Requirement >> Return every line of the listing, exactly as it reads.

Input >>
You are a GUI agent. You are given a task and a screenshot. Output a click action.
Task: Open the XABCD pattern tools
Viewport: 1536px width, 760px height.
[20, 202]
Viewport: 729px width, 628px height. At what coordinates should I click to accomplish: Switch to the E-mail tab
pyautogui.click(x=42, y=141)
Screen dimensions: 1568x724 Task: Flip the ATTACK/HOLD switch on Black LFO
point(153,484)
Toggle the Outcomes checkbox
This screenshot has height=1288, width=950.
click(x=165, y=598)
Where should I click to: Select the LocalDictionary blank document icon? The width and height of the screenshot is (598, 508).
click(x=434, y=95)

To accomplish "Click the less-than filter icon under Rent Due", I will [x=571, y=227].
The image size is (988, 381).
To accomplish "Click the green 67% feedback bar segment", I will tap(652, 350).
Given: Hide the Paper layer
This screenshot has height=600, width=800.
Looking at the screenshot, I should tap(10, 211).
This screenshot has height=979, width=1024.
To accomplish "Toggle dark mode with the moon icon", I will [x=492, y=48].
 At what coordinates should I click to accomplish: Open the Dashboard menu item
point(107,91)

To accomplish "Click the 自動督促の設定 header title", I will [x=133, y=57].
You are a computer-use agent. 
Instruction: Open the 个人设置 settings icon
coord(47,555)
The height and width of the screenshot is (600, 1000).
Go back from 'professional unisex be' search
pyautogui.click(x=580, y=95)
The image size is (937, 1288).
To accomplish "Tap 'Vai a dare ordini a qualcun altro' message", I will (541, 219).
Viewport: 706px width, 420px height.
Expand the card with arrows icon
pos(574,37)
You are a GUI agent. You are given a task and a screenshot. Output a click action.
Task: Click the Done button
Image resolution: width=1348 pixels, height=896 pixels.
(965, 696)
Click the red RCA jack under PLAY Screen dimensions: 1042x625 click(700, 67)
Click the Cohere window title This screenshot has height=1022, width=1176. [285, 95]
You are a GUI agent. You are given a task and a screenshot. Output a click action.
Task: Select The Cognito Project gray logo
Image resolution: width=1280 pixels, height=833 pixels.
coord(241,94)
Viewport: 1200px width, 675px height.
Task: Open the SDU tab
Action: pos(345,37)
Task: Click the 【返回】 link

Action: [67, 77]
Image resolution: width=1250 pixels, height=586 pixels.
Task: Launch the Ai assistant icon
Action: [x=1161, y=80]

Answer below >>
You are a GUI agent. You are given a task and a screenshot. Output a click action.
Task: Open the XABCD pattern tools
Viewport: 1536px width, 760px height.
[20, 202]
Viewport: 729px width, 628px height. At what coordinates should I click to accomplish: Switch to the E-mail tab
pyautogui.click(x=42, y=141)
Screen dimensions: 1568x724 Task: Flip the ATTACK/HOLD switch on Black LFO
point(153,484)
Toggle the Outcomes checkbox
This screenshot has height=1288, width=950.
click(x=165, y=598)
Where should I click to: Select the LocalDictionary blank document icon? The width and height of the screenshot is (598, 508).
click(x=434, y=95)

To accomplish "Click the less-than filter icon under Rent Due", I will [x=571, y=227].
The image size is (988, 381).
To accomplish "Click the green 67% feedback bar segment", I will tap(652, 350).
Given: Hide the Paper layer
This screenshot has height=600, width=800.
Looking at the screenshot, I should tap(10, 211).
This screenshot has height=979, width=1024.
To accomplish "Toggle dark mode with the moon icon", I will [x=492, y=48].
 At what coordinates should I click to accomplish: Open the Dashboard menu item
point(107,91)

To accomplish "Click the 自動督促の設定 header title", I will [x=133, y=57].
You are a computer-use agent. 
Instruction: Open the 个人设置 settings icon
coord(47,555)
The height and width of the screenshot is (600, 1000).
Go back from 'professional unisex be' search
pyautogui.click(x=580, y=95)
The image size is (937, 1288).
To accomplish "Tap 'Vai a dare ordini a qualcun altro' message", I will (541, 219).
Viewport: 706px width, 420px height.
Expand the card with arrows icon
pos(574,37)
You are a GUI agent. You are given a task and a screenshot. Output a click action.
Task: Click the Done button
Image resolution: width=1348 pixels, height=896 pixels.
(965, 696)
Click the red RCA jack under PLAY Screen dimensions: 1042x625 click(700, 67)
Click the Cohere window title This screenshot has height=1022, width=1176. [285, 95]
You are a GUI agent. You are given a task and a screenshot. Output a click action.
Task: Select The Cognito Project gray logo
Image resolution: width=1280 pixels, height=833 pixels.
coord(241,94)
Viewport: 1200px width, 675px height.
Task: Open the SDU tab
Action: pos(345,37)
Task: Click the 【返回】 link

Action: [67, 77]
Image resolution: width=1250 pixels, height=586 pixels.
Task: Launch the Ai assistant icon
Action: [x=1161, y=80]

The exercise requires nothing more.